The omission goes to the heart of what's really ailing the U.N. For the past four decades the United Nations has become the personal propaganda machine of the nom de guerre of Arab and Islamic states — Palestinians. Their aim is to demonize, debilitate, and destroy the state of Israel — the thriving democratic beachhead in their midst — for a start. The original U.N. mission, to protect the equal rights of men and women and of nations large and small, has been hijacked and corrupted by nations that neither share the universal values of the U.N.'s Declaration of Human Rights nor have democratic intentions.
Is this a paranoid, introverted, hysterical exaggeration? Consider the evidence. .....
To appreciate fully the extent to which the U.N. has been taken over, observe November 29th, the annual U.N. Day of Solidarity with the Palestinian People, which is the only U.N. day dedicated to a specific people. The occasion was held in the U.N.’s elaborate Trusteeship Council before hundreds of delegates. At the front of the room sat the secretary general, the president of the General Assembly, and the chair of that main U.N. body, the Committee on Palestinian Rights. In a repeat of previous years’ performances, beside them stood a U.N. flag, a Palestinian flag, and in between, a map in Arabic pre-dating the existence of the U.N. member state of Israel. All participants were asked to rise for “a minute of silence...for all those who have given their lives for the cause of the Palestinian people...” — which would include suicide bombers.
Given that the major client of U.N. largess is the Palestinian surrogate for Arab and Islamic warlords, it is a wonder that the experts on U.N. reform didn’t see fit to mention the impact of the bull in their china shop.
On the contrary, they recommended that more bulls be invited in.
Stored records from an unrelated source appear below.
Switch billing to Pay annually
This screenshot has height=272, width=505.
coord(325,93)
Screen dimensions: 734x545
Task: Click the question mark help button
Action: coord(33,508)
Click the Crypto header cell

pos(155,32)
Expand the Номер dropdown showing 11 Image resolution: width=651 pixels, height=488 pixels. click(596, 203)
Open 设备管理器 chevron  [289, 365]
Reform of the human-rights commission, according to the secretary general’s experts, requires not limiting the commission to states committed to democracy and human-rights protection, but expanding the membership from the current 53 to all 191 U.N. member states. Current members and human-rights enthusiasts like Cuba, China, Saudi Arabia, and Sudan will no doubt be delighted to be joined by friends in Iran and Burma.
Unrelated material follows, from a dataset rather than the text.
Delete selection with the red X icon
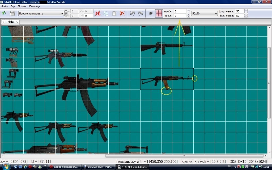Viewport: 272px width, 170px height. click(122, 13)
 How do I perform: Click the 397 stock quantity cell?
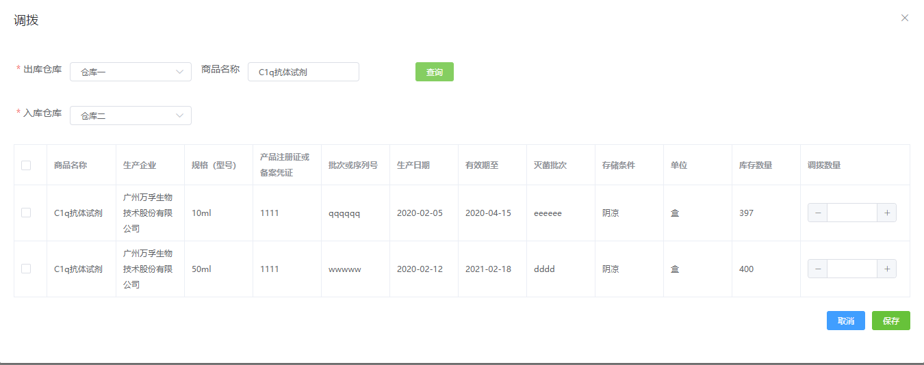coord(746,213)
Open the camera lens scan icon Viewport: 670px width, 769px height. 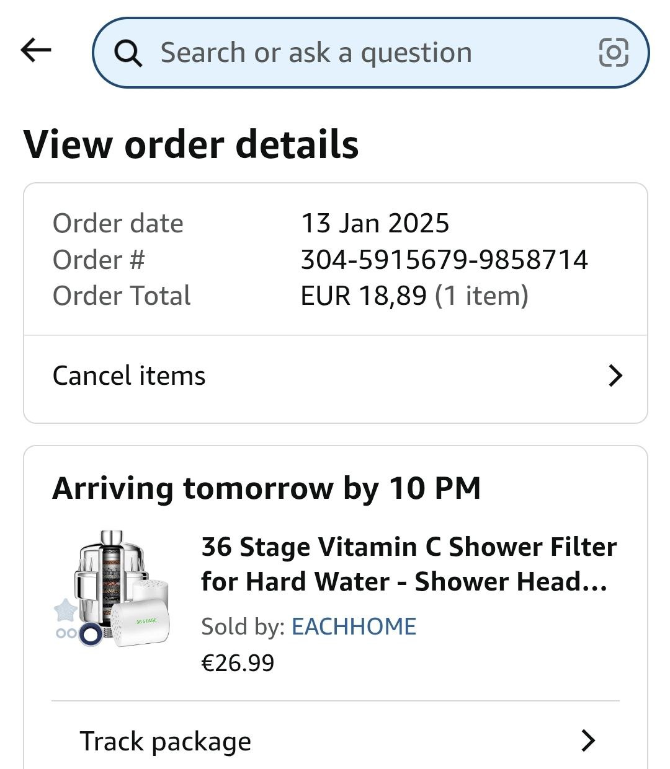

In an apparent nod to the ransacking of the U.N.’s peace and security foundation by Islamic states — that have blocked the adoption of a comprehensive convention against terrorism for years — the secretary general’s panel recommended that the U.N. adopt a definition of terrorism. On the bright side, they finally admitted the U.N. doesn’t have such a definition. Until it does, it can hardly be expected to play a serious role in the war against terrorism. But the panel was very careful to recommend that it be a “consensus definition” — U.N. code language for blessing continuing stonewalling by the Organization of the Islamic Conference.